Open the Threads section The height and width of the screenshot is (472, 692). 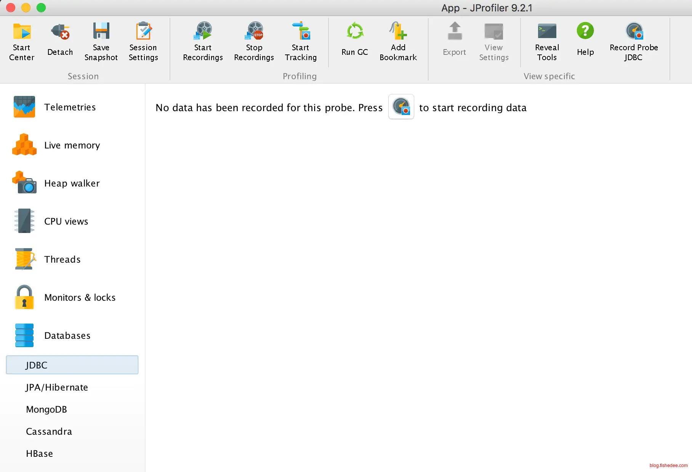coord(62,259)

---

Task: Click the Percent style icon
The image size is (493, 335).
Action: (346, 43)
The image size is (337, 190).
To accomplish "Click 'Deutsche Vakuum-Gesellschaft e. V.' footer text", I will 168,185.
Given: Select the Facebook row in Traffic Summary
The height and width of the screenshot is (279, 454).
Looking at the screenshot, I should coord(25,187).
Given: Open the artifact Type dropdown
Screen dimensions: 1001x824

▶ _Brief_: Which lines hold the string "Click"? Copy all of them from the data above.

▶ _Result_:
Task: Click the Percent style icon
To accomplish "Click 'Deutsche Vakuum-Gesellschaft e. V.' footer text", I will 168,185.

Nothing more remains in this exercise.